The RLHF pipeline parameters are asking for the number of training steps and not number of epochs. Here's an example of how to go from epochs to training steps, given that the batch size for this pipeline is fixed at 64 examples per batch.



In [14]:
# Preference dataset size
PREF_DATASET_SIZE = 3000

In [15]:
# Batch size is fixed at 64
BATCH_SIZE = 64

In [16]:
import math

In [17]:
REWARD_STEPS_PER_EPOCHS = math.ceil(PREF_DATASET_SIZE / BATCH_SIZE)
print(REWARD_STEPS_PER_EPOCHS)

47


In [18]:
REWARD_NUM_EPOCHS = 30

In [21]:
# Calculate number of steps in the reward model training
reward_model_train_steps = REWARD_STEPS_PER_EPOCHS * REWARD_NUM_EPOCHS

In [22]:
print(reward_model_train_steps)

1410


### Calculate the number of reinforcement learning training steps
The **reinforcement_learning_train_steps** parameter is the number of reinforcement learning steps to perform when tuning the base model. 
- The number of training steps depends on the size of your prompt dataset.
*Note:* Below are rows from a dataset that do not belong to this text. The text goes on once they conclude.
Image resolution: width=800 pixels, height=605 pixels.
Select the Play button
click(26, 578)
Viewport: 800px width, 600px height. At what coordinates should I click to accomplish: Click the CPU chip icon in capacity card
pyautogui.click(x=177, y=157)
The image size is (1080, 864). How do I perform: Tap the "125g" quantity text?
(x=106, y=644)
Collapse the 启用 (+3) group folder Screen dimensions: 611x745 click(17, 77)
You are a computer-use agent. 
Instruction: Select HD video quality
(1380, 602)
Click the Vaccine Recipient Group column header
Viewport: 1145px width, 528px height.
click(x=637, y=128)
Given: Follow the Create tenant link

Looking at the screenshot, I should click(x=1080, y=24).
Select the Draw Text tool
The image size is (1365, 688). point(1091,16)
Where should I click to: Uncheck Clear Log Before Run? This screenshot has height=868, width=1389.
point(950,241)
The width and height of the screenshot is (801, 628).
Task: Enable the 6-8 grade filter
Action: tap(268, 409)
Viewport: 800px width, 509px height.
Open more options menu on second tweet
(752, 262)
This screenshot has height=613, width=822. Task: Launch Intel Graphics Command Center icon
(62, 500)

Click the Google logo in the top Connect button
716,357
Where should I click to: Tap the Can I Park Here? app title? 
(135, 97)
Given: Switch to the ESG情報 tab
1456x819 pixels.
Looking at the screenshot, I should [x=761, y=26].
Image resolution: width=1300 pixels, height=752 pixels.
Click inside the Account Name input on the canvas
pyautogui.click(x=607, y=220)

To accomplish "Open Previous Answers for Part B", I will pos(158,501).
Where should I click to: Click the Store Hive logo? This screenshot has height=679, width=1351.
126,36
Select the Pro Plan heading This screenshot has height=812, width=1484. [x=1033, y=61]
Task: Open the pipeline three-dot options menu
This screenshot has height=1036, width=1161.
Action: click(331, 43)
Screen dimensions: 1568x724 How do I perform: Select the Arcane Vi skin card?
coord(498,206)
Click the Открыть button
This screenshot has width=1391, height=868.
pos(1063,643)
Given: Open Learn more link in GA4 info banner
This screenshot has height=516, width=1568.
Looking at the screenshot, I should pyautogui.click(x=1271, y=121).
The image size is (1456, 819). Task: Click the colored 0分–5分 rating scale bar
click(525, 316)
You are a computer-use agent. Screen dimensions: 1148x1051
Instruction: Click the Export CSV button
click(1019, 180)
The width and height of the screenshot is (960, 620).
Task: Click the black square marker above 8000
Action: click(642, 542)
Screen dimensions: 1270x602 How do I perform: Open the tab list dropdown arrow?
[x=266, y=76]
Usually, this model should train over the prompt dataset for roughly 10-20 epochs.
- Reward hacking: if given too many training steps, the policy model may figure out a way to exploit the reward and exhibit undesired behavior.

In [23]:
# prompt dataset size
PROMPT_DATASET_SIZE = 2000

In [24]:
# Batch size is fixed at 64
BATCH_SIZE = 64

In [25]:
import math

In [26]:
RL_STEPS_PER_EPOCHS = math.ceil(PROMPT_DATASET_SIZE / BATCH_SIZE)
print(RL_STEPS_PER_EPOCHS)

32


In [27]:
RL_NUM_EPOCHS = 10

In [29]:
# Calculate the number of steps in the RL training
reinforcement_learning_train_steps = RL_STEPS_PER_EPOCHS * RL_NUM_EPOCHS

In [30]:
print(reinforcement_learning_train_steps)

320


### Define the instruction

- Choose the task-specific instruction that you want to use to tune the foundational model.  For this example, the instruction is "Summarize in less than 50 words."
- You can choose different instructions, for example, "Write a reply to the following question or comment." Note that you would also need to collect your preference dataset with the same instruction added to the prompt, so that both the responses and the human preferences are based on that instruction.

In [31]:
# Completed values for the dictionary
parameter_values={
        "preference_dataset": \
    "gs://vertex-ai/generative-ai/rlhf/text_small/summarize_from_feedback_tfds/comparisons/train/*.jsonl",
        "prompt_dataset": \
    "gs://vertex-ai/generative-ai/rlhf/text_small/reddit_tfds/train/*.jsonl",
        "eval_dataset": \
    "gs://vertex-ai/generative-ai/rlhf/text_small/reddit_tfds/val/*.jsonl",
        "large_model_reference": "llama-2-7b",
        "reward_model_train_steps": 1410,
        "reinforcement_learning_train_steps": 320, # results from the calculations above
        "reward_model_learning_rate_multiplier": 1.0,
        "reinforcement_learning_rate_multiplier": 1.0,
        "kl_coeff": 0.1, # increased to reduce reward hacking
        "instruction":\
    "Summarize in less than 50 words"}

### Train with full dataset: dictionary 'parameter_values' 

- Adjust the settings for training with the full dataset to achieve optimal results in the evaluation (next lesson). Take a look at the new values; these results are from various training experiments in the pipeline, and the best parameter values are displayed here.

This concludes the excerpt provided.